Steve & Elsie Miller
"Oldies but Goodies" by Joni Stewart


On any given day, traveling south on Highway 395 out of Seneca, a motorist's attention will be drawn to an outpost of oberservation. A unique roadside attraction whose occupants are legendary as their merchandise. It is the home of Steve and Elsie Miller.

They've got something there for everybody; be it vintage tack for ranch animals, clothing, bric-a-brac, stories, tall tales or a wave. On my visit, I was fitted with a coat, and completely absorbed by stories rich in local lore told with such humor and heart that I will remember their hospitality long after the coat is threadbare.

They are so in tune with passersby that regardless of circumstances, and in exact synch, they face the road and customarily watch each vehicle zoom in and out of view. More often than not they are able to acknowledge who that was and where they might be going.

Roughly every hour a car slows and stops. "Better stand up," says Steve, "I lie better on my feet." He is quick with a smile and a story, the timbre of his voice full of substance. He knows an awful lot about life in these parts; that's how he can come up with such whoppers.

Once past the collection of items for sale, we sit by the front door and he produces a small stack of B&W photographs. We step back 40-some years in a blink and I see a man on a horse in a corral; rope taught and leading out to the picture's edge. It looks like he's got the world on a string.

Must have felt that way, too, as he is perhaps best known for his years as foreman on the Ponderosa. Those were the days when the ranch ran 2800 head of buffalo, longhorn, llama, reindeer, moose, yak and other exotic animals.

It was the period in time when Hollywood came to Grant County's doorstep. Enamored with the whole western experience, movie moguls came, saw and immortalized the ranch. Steve remembers those times with fondness. "They couldn't get enough," he recalls. "One day we went into the bunkhouse and they had taken every old boot and hat in the place; wanted props, I guess."

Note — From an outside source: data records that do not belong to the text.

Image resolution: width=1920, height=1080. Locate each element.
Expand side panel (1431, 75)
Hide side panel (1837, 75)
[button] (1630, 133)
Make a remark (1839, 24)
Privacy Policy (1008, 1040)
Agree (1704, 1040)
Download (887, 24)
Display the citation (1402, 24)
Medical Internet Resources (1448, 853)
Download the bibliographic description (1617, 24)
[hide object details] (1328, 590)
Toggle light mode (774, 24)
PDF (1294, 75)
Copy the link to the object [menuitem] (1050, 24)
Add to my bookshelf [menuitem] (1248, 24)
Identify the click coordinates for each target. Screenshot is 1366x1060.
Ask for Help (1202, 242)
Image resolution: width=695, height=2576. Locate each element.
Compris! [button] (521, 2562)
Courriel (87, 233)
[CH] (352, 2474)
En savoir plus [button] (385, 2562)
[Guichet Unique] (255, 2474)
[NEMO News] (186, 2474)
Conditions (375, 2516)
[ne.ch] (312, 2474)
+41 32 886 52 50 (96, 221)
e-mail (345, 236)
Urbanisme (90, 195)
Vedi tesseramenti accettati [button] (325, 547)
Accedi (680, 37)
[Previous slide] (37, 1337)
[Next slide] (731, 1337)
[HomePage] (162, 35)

People still refer to Steve as the Marlboro Man. This is not done to conjure up an image; it is because he was slated to be the Marlboro Man in TV advertisement. The concept was shelved when the ban on cigarettes was enforced. He had it though; the rugged outdoor look, the realism, the bigger-than-life personality that has made him the object of local reknown, too.

And who could ride with this backaroo, keep up with his antics and champion him for 47 years? Why Elsie, of course. She is as direct and true as he is roundabout.

She pulls out a small handful of color photos and in short order brings me up to date on the highlights in their life. "So that's where all them really good shots are," teases Steve. Elsie and Steve raised their daughter Frances in Mt. Vernon and today she lives in Burns.

Many people can lay claim to raising children, but Elsie may be alone in her pursuits to raise a buffalo. April was her name, and yes, she was house trained. In fact, years after April was sent out with the herd, Elsie could drive out to the pastures, holler at her and she'd come.

Elsie has put in quite a few miles in these old hills herself. She worked as a lookout for 10 seasons on Wolf Mt. and Fall Mt. for the Forest Service. And worked at the Ponderosa haying for 16 years. It's safe to say, she's just about seen it all.

Nearing 80 years old, they claim to be "living on borrowed time." But, let me tell you, their spirits seem as strong as the buffalos' they tended.

When you stop to say "hi," be sure to bring some cash, and a trained ear, just don't ask to buy Steve's hat. "That's where two fools meet," says Elsie, "the one who wants to buy the thing and other who won't sell."